# New free knitting pattern: Starburst Mitts



## sramkin (Apr 2, 2014)

Even though, it's summer on my hemisphere, I really wanted to finish and publish this pattern ... et voilà: http://knitting-and-so-on.blogspot.ch/2014/06/starburst-mitts.html


----------



## LadyElle (Oct 4, 2012)

Those are pure fun!!


----------



## Cdambro (Dec 30, 2013)

Totally neat. Really like them.


----------



## Suesknits (Feb 11, 2011)

This pattern looks hard and looks easy. ..We'll not too easy. I guess what I mean is there is a lot to it. But I suppose once I got into it it would come easy. You gave lots of helpful you tube videos as well. 

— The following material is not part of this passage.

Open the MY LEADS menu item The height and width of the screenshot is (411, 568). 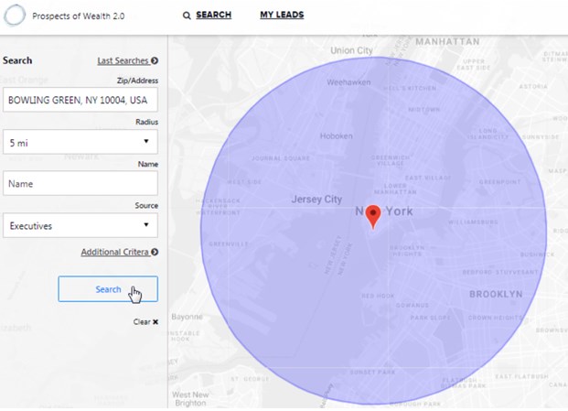(282, 16)
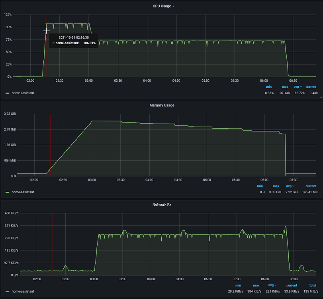Toggle the home-assistant series in CPU Usage legend
The image size is (323, 299).
23,92
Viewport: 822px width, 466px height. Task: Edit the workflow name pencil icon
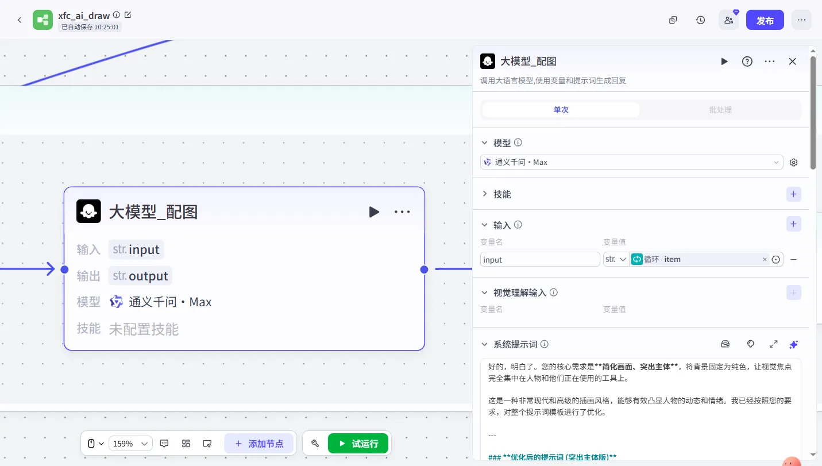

I've only made mitts in the round but these are so interesting I will try them out. 

Very pretty!


----------



## laurelarts (Jul 31, 2011)

Beautiful!


----------



## 23607 (Jun 6, 2011)

Love them...and no dpns!!!


----------



## pilotskeemsmom (Oct 14, 2011)

I'm going to make them for my daughter. Thank you for sharing.


----------



## LadyBecket (Jun 26, 2012)

WOW!! These are really neat!!! But when I read the instructions I became instantly confused by the "set up". I'll leave it to the others to make them.


----------



## jellen (Jun 15, 2014)

I do think I will give these a try. Thanks for sharing.


----------



## Cyber Granny (Sep 30, 2013)

Thanks, but too complicated,confusing.


----------



## lildeb2 (Jul 14, 2013)

Very pretty!!! :-D


----------



## AverilC (May 13, 2011)

Look great fun, am going to have a try. Thanks for the pattern.


----------



## Wee Brenda (Nov 29, 2011)

love them, real funky


----------



## Mevbb (Sep 5, 2011)

Very interesting.


----------



## henhouse2011 (Feb 20, 2011)

So exciting to have a new pattern from your fertile brain. Thank you, thank you.


----------



## henhouse2011 (Feb 20, 2011)

So exciting to have a new pattern from your fertile brain. Thank you, thank you.


----------



## GrannyH (Jul 4, 2011)

Very colorful!


----------



## olbiddy (Feb 27, 2012)

I have been looking for a pattern for something different in fingerless gloves ever since the weather turned cold, and this it it! I am looking forward to knitting these, thank you for posting the pattern.


----------



## Pattez (Feb 21, 2014)

So cute!


----------



## NCAknitter (Sep 28, 2013)

you have many fun patterns, love them


----------



## Medieval Reenactor (Sep 3, 2013)

My jaw dropped! These are so pretty and very unusual. Love them. Want to make them.


----------



## randiejg (Oct 29, 2011)

Wow! Those are unique. I bet my teen-aged granddaughters would love those.


----------



## RBurk (Feb 5, 2013)

Thank you, A great pattern. Your instructions, while intricate are clear. Thanks for the extra instructions for construction, cast on etc.
I will be making a pair of these for my granddaughter.


----------



## JoRae (Feb 5, 2013)

Wow those are fabulous. Way beyond my ability but would be great for learning. Looks like well written instructions.


----------



## krankymax (Mar 5, 2012)

So pretty.


----------



## iloveknitting72 (Mar 14, 2014)

wow... 
fan..tas..tic!


----------



## soneka (Feb 8, 2011)

Outstanding pattern. They would go great with the "Wingspan" shawl! Really nice.


----------



## AussieKnitWit (Oct 19, 2012)

Wonderful concept and stunning effect - definitely will knit these. Very kind of you to share the pattern with us all. Blessings.


----------



## Tove (Oct 27, 2012)

They are wonderful....just like many of your other fingerless mittens. Just love them


----------



## glnwhi (Jan 19, 2011)

great fun !


----------



## JuneS (Nov 3, 2011)

There is a pattern for circle mits too which looks a little easier to do. 
http://knitting-and-so-on.blogspot.ch/2013/10/circle-mitts.html


----------



## Tove (Oct 27, 2012)

JuneS said:


> There is a pattern for circle mits too which looks a little easier to do.
> http://knitting-and-so-on.blogspot.ch/2013/10/circle-mitts.html


I love all her patterns, they are so unique


----------



## JuneS (Nov 3, 2011)

Thank you Thank you Thank you for sharing your creativity and talent with us!


----------



## sramkin (Apr 2, 2014)

Thank you all for your nice words about my patterns.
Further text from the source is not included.